The traditional Western social arts include law, religion, philosophy, rhetoric, fine arts (to an extent), politics, and (sadly) war. To these I would add business, which was not studied as an art in Classical or Renaissance/Enlightenment times, largely because it had not yet emerged as a topic of legitimate inquiry. Nevertheless, business clearly fits with the other social arts more than it does with any of the hard sciences. I use the term social arts here, intentionally, to make a point. These studies are much broader and more flexible than the modern social sciences. They are studies of how human behavior can be influenced, managed, or changed. They are understood to be skills that draw on long experience; the art in these fields consists of having gained the sophistication to intuit which tools to use for particular effects in a certain set of circumstances. It is presumed that their subject matter is too complicated to be understood with total precision, or to be addressed by a universal approach. In some ways the work of a social artist appears to resemble the work of a magician more than it does the work of a scientist. A judge’s gavel, an architect’s pencil, or a priest’s censer may seem more like a wand than like a tool. Legal, aesthetic, and religious doctrines may, at times, seem more like spells or superstitions than hard knowledge. And yet the practitioners who know something about their craft are able to achieve results. Urban planning, too, is a social art — not a first level social art, like those named above; but a subordinate hybrid of fine arts (i.e., architecture) and law. Today, because of zoning and other factors, politics and business have taken on much greater influences than they traditionally held. Religion has become an increasingly peripheral factor in Western planning. Nevertheless, the attempt to turn urban planning into a science gave us strip malls, cloverleaf interchanges, and Euclidean zoning; urban planning, properly treated as an art, gave us Pompeii, Venice, and the great cities of the Victorian period.

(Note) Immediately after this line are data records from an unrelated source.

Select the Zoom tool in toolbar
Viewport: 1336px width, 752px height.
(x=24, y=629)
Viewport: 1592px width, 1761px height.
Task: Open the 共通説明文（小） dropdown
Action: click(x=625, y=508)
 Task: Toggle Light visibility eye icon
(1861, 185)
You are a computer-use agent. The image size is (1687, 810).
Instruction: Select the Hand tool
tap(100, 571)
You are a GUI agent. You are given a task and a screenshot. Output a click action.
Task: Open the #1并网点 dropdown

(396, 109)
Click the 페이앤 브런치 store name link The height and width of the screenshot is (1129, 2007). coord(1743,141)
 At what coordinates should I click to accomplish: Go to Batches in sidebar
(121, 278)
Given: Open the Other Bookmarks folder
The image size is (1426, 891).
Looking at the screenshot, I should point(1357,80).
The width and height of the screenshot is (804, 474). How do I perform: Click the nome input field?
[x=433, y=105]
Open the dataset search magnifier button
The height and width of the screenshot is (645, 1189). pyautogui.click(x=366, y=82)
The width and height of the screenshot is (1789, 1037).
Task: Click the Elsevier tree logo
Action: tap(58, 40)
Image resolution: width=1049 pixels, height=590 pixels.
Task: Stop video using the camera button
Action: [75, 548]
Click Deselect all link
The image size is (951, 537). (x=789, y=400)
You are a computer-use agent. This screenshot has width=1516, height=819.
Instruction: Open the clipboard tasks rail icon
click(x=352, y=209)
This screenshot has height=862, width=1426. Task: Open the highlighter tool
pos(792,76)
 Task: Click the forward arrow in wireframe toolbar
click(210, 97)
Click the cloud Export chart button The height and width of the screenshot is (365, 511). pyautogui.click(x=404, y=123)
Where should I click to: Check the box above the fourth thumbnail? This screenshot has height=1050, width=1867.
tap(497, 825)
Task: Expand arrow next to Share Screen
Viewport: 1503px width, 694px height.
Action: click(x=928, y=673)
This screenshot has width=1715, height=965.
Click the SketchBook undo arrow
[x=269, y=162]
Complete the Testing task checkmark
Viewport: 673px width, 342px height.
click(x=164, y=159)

The abandonment of the time-tested wisdom of the social arts in favor of the radical, but more technical (and therefore apparently more sophisticated) experimentation with the social sciences was not entirely stupid or negative; it was likely a necessary step in the process of incorporating the sudden flood of new knowledge and experiences that had come with the rapid expansion of science and industry in the 19th century. But it was too one-sided, and it became a prime example of a proverbial baby being thrown out with the bathwater. At least some of the nihilism and anomie of the 20th century can be attributed not just to the pace of scientific change, but to the dumping of cultural knowledge that might have helped to ground individuals, communities, and their institutions while those larger technical changes were being processed. It is not an unrelated phenomenon that, over the same time, buildings devolved from cathedral architecture to Brutalism; or that governments devolved from kingdoms and representative democracies to include fascism, communism, and consumer capitalism. The danger of our current intoxication with technology is that we may go through a parallel, and perhaps greater, dumping of valuable cultural knowledge to the one that took place in the 19th and early 20th centuries. The value of studying the traditional methods that have worked throughout history is that they can provide a context for processing rapid change.